Much Ado is my favorite. Damian Lewis! Sarah Parrish!


§ ita § - Mar 15, 2010 3:50:50 am PDT #11117 of 28447
Well not canonically, no, but this is transformative fiction.

Much Ado was great. I especially loved Damian Lewis at the start.


Tom Scola - Mar 15, 2010 10:08:08 am PDT #11118 of 28447
Remember that the frontier of the Rebellion is everywhere. And even the smallest act of insurrection pushes our lines forward.

[link]

A literary detective who claims to have found evidence of a ‘lost play’ by William Shakespeare has won the backing of the acclaimed Shakespeare publishers, Arden, with the publication of his new book, Double Falsehood, or the Distressed Lovers.


Gudanov - Mar 22, 2010 7:52:06 am PDT #11119 of 28447
Coding and Sleeping

I finished another audiobook on my commute. This one was 'Killing Floor' by Lee Child. It held my interest and I thought the writing was good enough, though I thought more could be chopped out. There were a couple of scenes I just couldn't buy. There were also a couple of improbable coincidences that would have been cool if they weren't really coincidences, but they were. Overall, a good enough read, but I'm not going to rush out (well get online) to the Library to get another one of his books. It did make me think I need to check if there are any Rex Stout audiobooks available I haven't already listened to.

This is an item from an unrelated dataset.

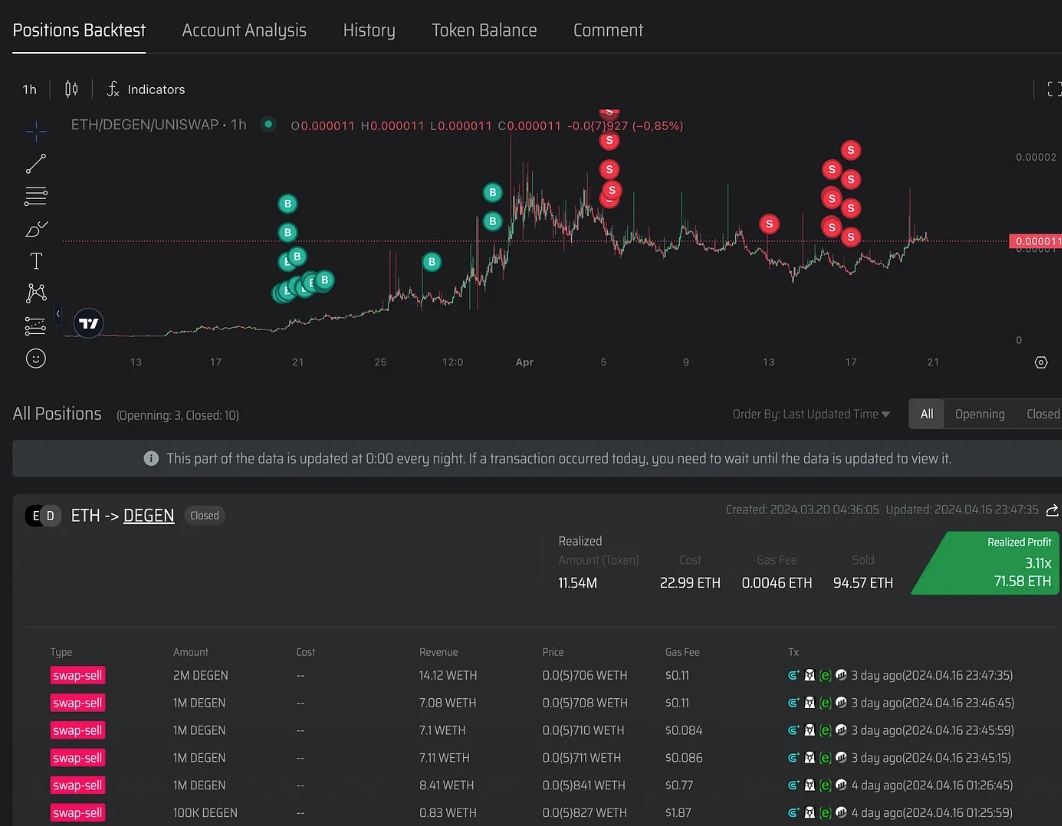Image resolution: width=1062 pixels, height=826 pixels.
Task: Open chart settings gear icon
Action: (1041, 362)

My new audiobook from the library is 'Dragonspell' by somebody. It's classified as YA and the beginning is making me think it might be too Y for my taste. The Golden Compass was YA and I liked it a lot, but it was more on the A side.


Steph L. - Mar 22, 2010 9:10:39 am PDT #11120 of 28447
this mess was yours / now your mess is mine

I think the majority (though it's a simple majority) of books I've read recently are YA. I'm currently reading Carrie Ryan's newest book, called The Dead-Tossed Waves, which isn't a sequel to The Forest of Hands and Teeth, but is a companion book (set in the same world, some of the same characters, but not a true sequel). Zombies abound.

I also have Justine Larbalestier's Liar waiting to be read.

One non-YA book I recently finished was The Magicians, which was...okay. It owes a lot to Harry Potter and Narnia, in that those series and the concepts/worlds they established are so well-known that, for instance, The Magicians can just compress 6 years of a school of magic into 300 pages, and it more or less works, because thanks to Harry Potter, the reader already has the idea of what a school of magic is like.

It felt kind of rushed, but it's not bad.


megan walker - Mar 22, 2010 10:27:49 am PDT #11121 of 28447
"What kind of magical sunshine and lollipop world do you live in? Because you need to be medicated."-SFist

I liked The Magicians quite a bit. To me it was a more realist mash-up of HP and Narnia, with a more adult, contemporary feeling to it. I love that it actually references HP directly.

Speaking of YA, I just started Hunger Games and recently read Thirteen Reasons Why (a mystery thriller about suicide if that makes any sense), which I highly recommend.

I also have The Book Thief on hold at the library.